* **TASK TO CARRY OUT**:
Copy the records below exactly, but leave out any picture they contain.

* **MATERIAL SUPPLIED**:
=====
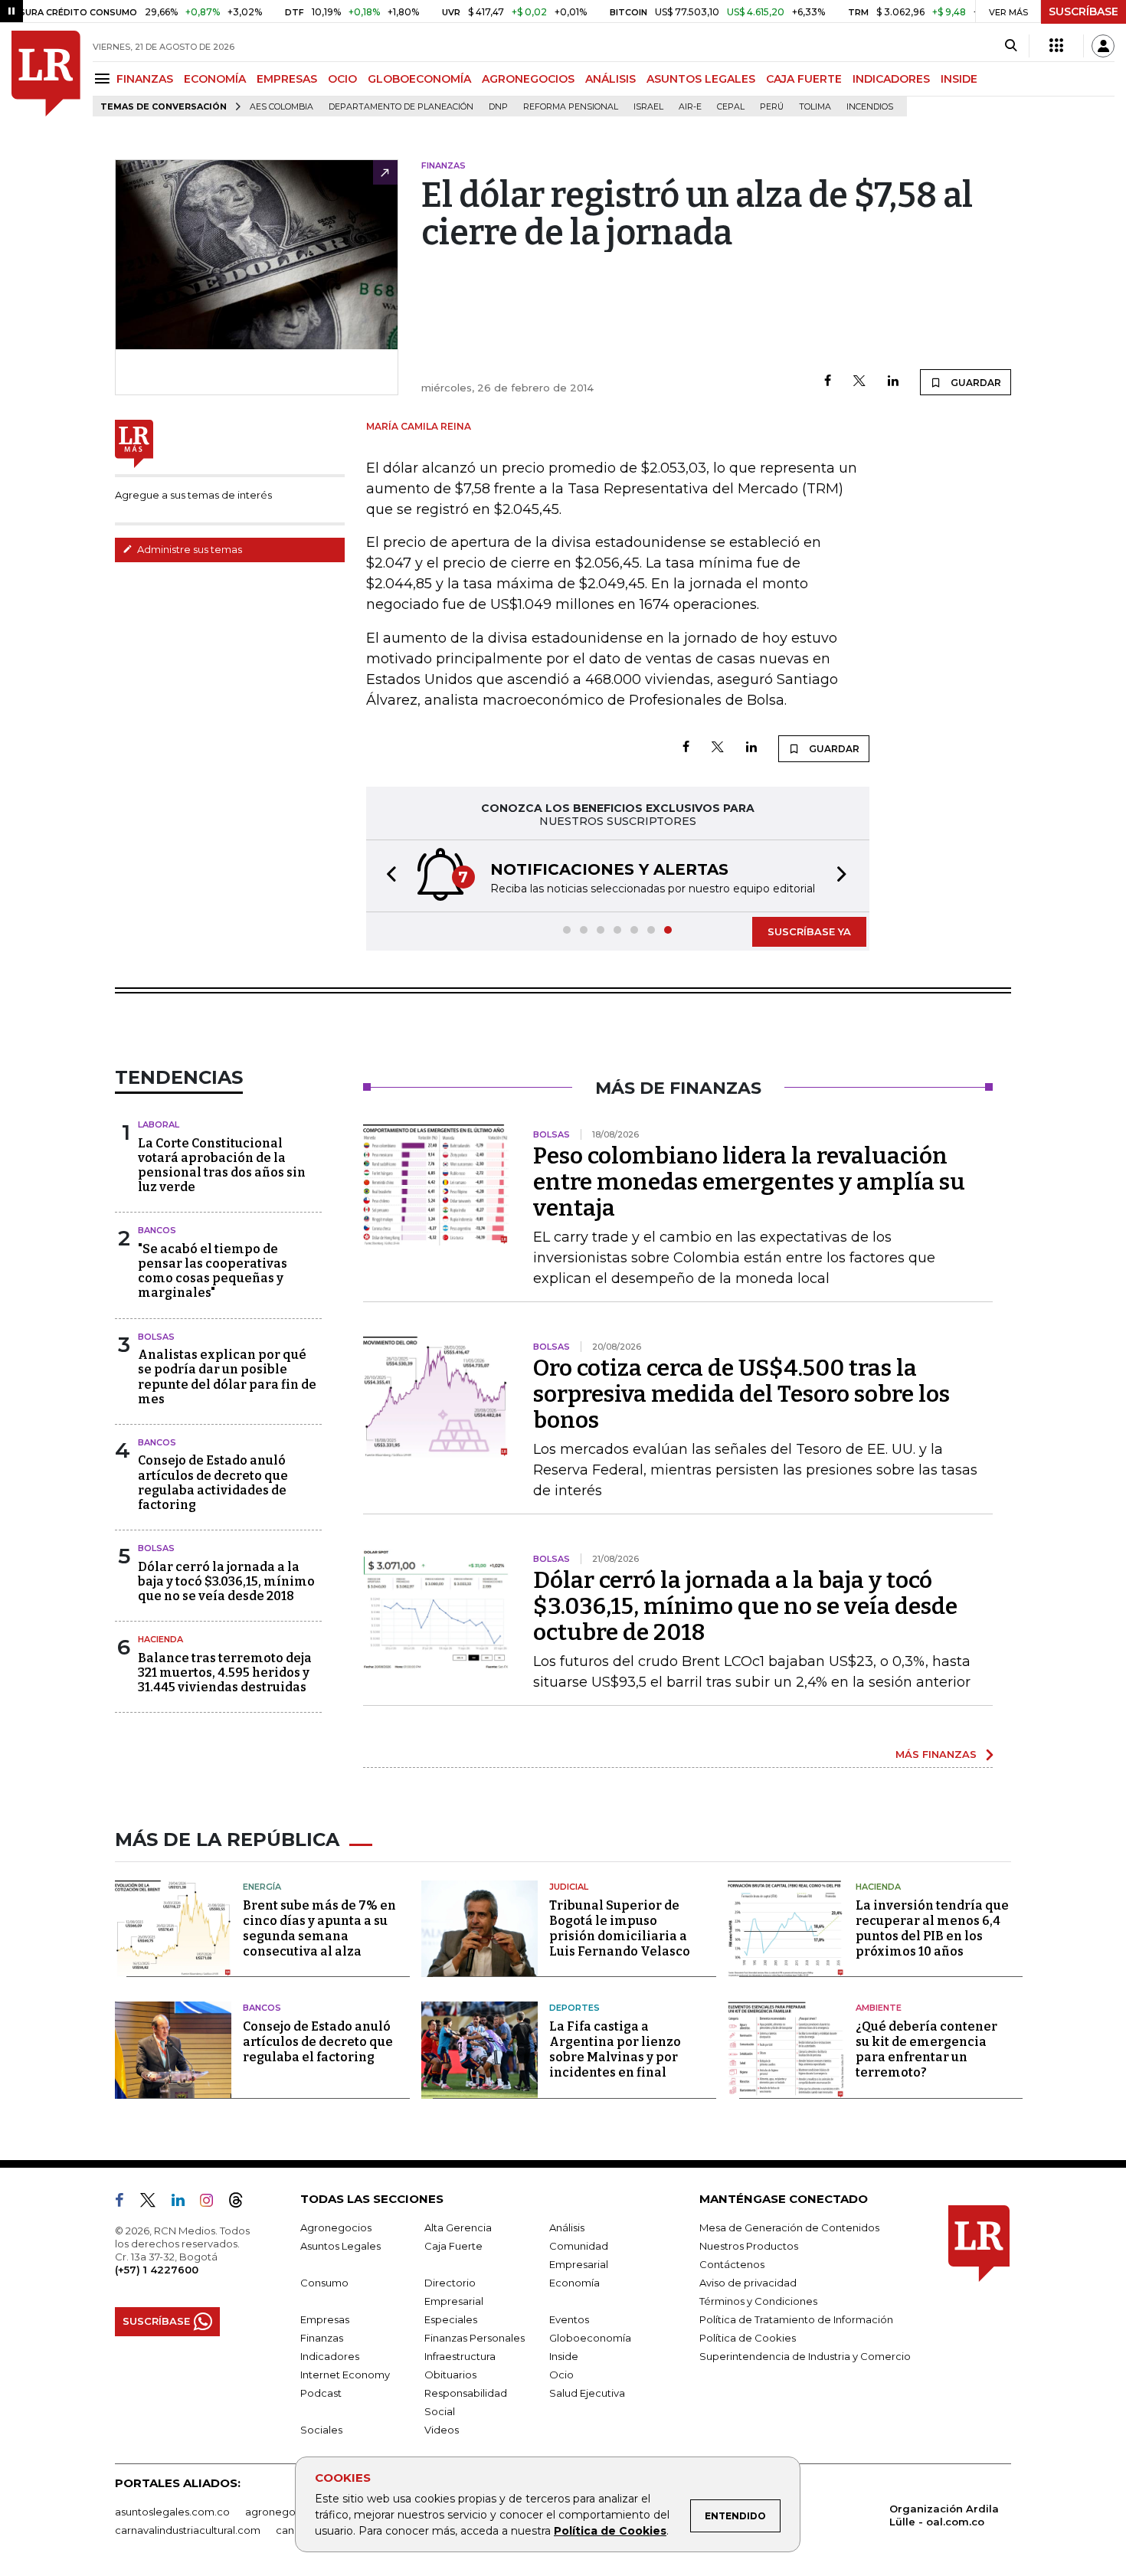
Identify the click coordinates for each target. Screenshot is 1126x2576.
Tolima (815, 107)
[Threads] (242, 2203)
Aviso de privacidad (748, 2283)
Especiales (450, 2319)
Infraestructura (460, 2356)
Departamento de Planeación (401, 107)
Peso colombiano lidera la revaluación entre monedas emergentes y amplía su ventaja (749, 1182)
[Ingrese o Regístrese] (1103, 45)
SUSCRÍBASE (1083, 11)
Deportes (574, 2007)
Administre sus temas (188, 549)
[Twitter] (859, 382)
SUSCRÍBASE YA (809, 931)
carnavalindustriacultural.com (187, 2530)
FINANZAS (144, 79)
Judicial (568, 1886)
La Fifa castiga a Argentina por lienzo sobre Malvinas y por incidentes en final (615, 2049)
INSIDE (959, 79)
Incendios (869, 107)
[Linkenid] (184, 2203)
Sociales (321, 2430)
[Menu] (104, 78)
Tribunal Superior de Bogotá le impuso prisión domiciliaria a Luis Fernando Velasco (619, 1928)
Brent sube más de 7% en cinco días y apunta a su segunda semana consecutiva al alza (319, 1928)
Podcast (321, 2393)
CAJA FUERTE (804, 79)
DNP (498, 107)
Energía (262, 1886)
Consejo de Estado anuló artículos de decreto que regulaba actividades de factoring (213, 1482)
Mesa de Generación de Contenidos (789, 2227)
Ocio (561, 2374)
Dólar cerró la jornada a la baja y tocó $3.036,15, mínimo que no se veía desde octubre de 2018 (745, 1606)
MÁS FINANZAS (936, 1754)
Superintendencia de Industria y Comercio (805, 2356)
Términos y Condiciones (758, 2301)
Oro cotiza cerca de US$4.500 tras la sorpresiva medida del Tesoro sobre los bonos (741, 1394)
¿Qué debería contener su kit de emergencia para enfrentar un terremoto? (926, 2049)
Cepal (731, 107)
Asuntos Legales (340, 2246)
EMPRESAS (287, 79)
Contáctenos (731, 2264)
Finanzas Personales (474, 2338)
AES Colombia (281, 107)
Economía (574, 2283)
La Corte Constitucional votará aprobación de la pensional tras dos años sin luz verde (222, 1165)
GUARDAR (974, 382)
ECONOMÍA (215, 79)
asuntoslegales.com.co (172, 2512)
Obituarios (450, 2374)
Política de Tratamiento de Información (796, 2319)
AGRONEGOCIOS (528, 79)
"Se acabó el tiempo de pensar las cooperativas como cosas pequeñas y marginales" (212, 1271)
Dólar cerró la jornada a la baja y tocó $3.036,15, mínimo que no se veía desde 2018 (226, 1581)
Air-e (690, 107)
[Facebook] (827, 382)
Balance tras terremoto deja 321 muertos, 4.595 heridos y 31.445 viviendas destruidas (225, 1672)
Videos (441, 2430)
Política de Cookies (610, 2531)
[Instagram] (212, 2203)
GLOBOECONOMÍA (419, 79)
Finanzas (321, 2338)
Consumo (324, 2283)
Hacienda (160, 1639)
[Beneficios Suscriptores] (1056, 46)
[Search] (1010, 46)
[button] (387, 876)
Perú (772, 107)
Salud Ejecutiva (587, 2393)
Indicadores (329, 2356)
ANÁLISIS (610, 79)
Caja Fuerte (453, 2246)
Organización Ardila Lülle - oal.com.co (944, 2515)
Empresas (324, 2319)
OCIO (342, 79)
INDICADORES (891, 79)
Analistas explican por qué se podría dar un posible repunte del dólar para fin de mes (227, 1376)
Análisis (566, 2227)
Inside (563, 2356)
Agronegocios (336, 2227)
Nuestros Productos (748, 2246)
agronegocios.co (288, 2512)
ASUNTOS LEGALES (700, 79)
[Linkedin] (893, 382)
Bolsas (156, 1336)
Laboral (158, 1124)
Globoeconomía (590, 2338)
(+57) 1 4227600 (156, 2269)
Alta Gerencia (458, 2227)
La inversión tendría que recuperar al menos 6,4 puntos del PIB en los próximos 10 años (932, 1928)
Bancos (157, 1230)
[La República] (45, 73)
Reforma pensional (570, 107)
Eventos (569, 2319)
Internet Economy (345, 2374)
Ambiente (879, 2007)
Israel (648, 107)
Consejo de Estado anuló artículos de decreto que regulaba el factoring (318, 2041)
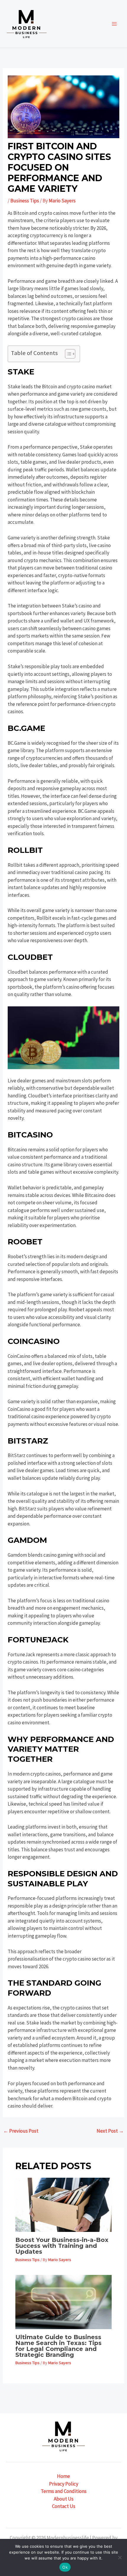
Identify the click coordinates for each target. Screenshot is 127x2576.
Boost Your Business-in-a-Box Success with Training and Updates (61, 2245)
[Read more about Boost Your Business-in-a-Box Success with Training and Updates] (63, 2204)
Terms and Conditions (64, 2491)
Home (63, 2476)
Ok (65, 2567)
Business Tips (24, 200)
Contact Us (63, 2506)
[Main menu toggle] (114, 24)
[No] (120, 2557)
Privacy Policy (63, 2484)
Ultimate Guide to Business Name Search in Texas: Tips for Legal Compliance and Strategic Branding (58, 2346)
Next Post (110, 2131)
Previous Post (20, 2131)
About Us (64, 2499)
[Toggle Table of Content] (67, 354)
=====
* **RESULT OF THIS TASK**:
Identify the click coordinates for each target. Screenshot is 1126x2576.
Tolima (815, 107)
[Threads] (242, 2203)
Aviso de privacidad (748, 2283)
Especiales (450, 2319)
Infraestructura (460, 2356)
Departamento de Planeación (401, 107)
Peso colombiano lidera la revaluación entre monedas emergentes y amplía su ventaja (749, 1182)
[Ingrese o Regístrese] (1103, 45)
SUSCRÍBASE (1083, 11)
Deportes (574, 2007)
Administre sus temas (188, 549)
[Twitter] (859, 382)
SUSCRÍBASE YA (809, 931)
carnavalindustriacultural.com (187, 2530)
FINANZAS (144, 79)
Judicial (568, 1886)
La Fifa castiga a Argentina por lienzo sobre Malvinas y por incidentes en final (615, 2049)
INSIDE (959, 79)
Incendios (869, 107)
[Linkenid] (184, 2203)
Sociales (321, 2430)
[Menu] (104, 78)
Tribunal Superior de Bogotá le impuso prisión domiciliaria a Luis Fernando Velasco (619, 1928)
Brent sube más de 7% en cinco días y apunta a su segunda semana consecutiva al alza (319, 1928)
Podcast (321, 2393)
CAJA FUERTE (804, 79)
DNP (498, 107)
Energía (262, 1886)
Consejo de Estado anuló artículos de decreto que regulaba actividades de factoring (213, 1482)
Mesa de Generación de Contenidos (789, 2227)
Ocio (561, 2374)
Dólar cerró la jornada a la baja y tocó $3.036,15, mínimo que no se veía desde octubre de 2018 (745, 1606)
MÁS FINANZAS (936, 1754)
Superintendencia de Industria y Comercio (805, 2356)
Términos y Condiciones (758, 2301)
Oro cotiza cerca de US$4.500 tras la sorpresiva medida del Tesoro sobre los bonos (741, 1394)
¿Qué debería contener su kit de emergencia para enfrentar un terremoto? (926, 2049)
Cepal (731, 107)
Asuntos Legales (340, 2246)
EMPRESAS (287, 79)
Contáctenos (731, 2264)
Finanzas Personales (474, 2338)
AES Colombia (281, 107)
Economía (574, 2283)
La Corte Constitucional votará aprobación de la pensional tras dos años sin luz verde (222, 1165)
GUARDAR (974, 382)
ECONOMÍA (215, 79)
asuntoslegales.com.co (172, 2512)
Obituarios (450, 2374)
Política de Tratamiento de Información (796, 2319)
AGRONEGOCIOS (528, 79)
"Se acabó el tiempo de pensar las cooperativas como cosas pequeñas y marginales" (212, 1271)
Dólar cerró la jornada a la baja y tocó $3.036,15, mínimo que no se veía desde 2018 (226, 1581)
Air-e (690, 107)
[Facebook] (827, 382)
Balance tras terremoto deja 321 muertos, 4.595 heridos y 31.445 viviendas destruidas (225, 1672)
Videos (441, 2430)
Política de Cookies (610, 2531)
[Instagram] (212, 2203)
GLOBOECONOMÍA (419, 79)
Finanzas (321, 2338)
Consumo (324, 2283)
Hacienda (160, 1639)
[Beneficios Suscriptores] (1056, 46)
[Search] (1010, 46)
[button] (387, 876)
Perú (772, 107)
Salud Ejecutiva (587, 2393)
Indicadores (329, 2356)
ANÁLISIS (610, 79)
Caja Fuerte (453, 2246)
Organización Ardila Lülle - oal.com.co (944, 2515)
Empresas (324, 2319)
OCIO (342, 79)
INDICADORES (891, 79)
Analistas explican por qué se podría dar un posible repunte del dólar para fin de mes (227, 1376)
Análisis (566, 2227)
Inside (563, 2356)
Agronegocios (336, 2227)
Nuestros Productos (748, 2246)
agronegocios.co (288, 2512)
ASUNTOS LEGALES (700, 79)
[Linkedin] (893, 382)
Bolsas (156, 1336)
Laboral (158, 1124)
Globoeconomía (590, 2338)
(+57) 1 4227600 (156, 2269)
Alta Gerencia (458, 2227)
La inversión tendría que recuperar al menos 6,4 puntos del PIB en los próximos 10 años (932, 1928)
Bancos (157, 1230)
[La República] (45, 73)
Reforma pensional (570, 107)
Eventos (569, 2319)
Internet Economy (345, 2374)
Ambiente (879, 2007)
Israel (648, 107)
Consejo de Estado anuló artículos de decreto que regulaba el factoring (318, 2041)
Identify the click coordinates for each target. Screenshot is 127x2576.
Boost Your Business-in-a-Box Success with Training and Updates (61, 2245)
[Read more about Boost Your Business-in-a-Box Success with Training and Updates] (63, 2204)
Terms and Conditions (64, 2491)
Home (63, 2476)
Ok (65, 2567)
Business Tips (24, 200)
Contact Us (63, 2506)
[Main menu toggle] (114, 24)
[No] (120, 2557)
Privacy Policy (63, 2484)
Ultimate Guide to Business Name Search in Texas: Tips for Legal Compliance and Strategic Branding (58, 2346)
Next Post (110, 2131)
Previous Post (20, 2131)
About Us (64, 2499)
[Toggle Table of Content] (67, 354)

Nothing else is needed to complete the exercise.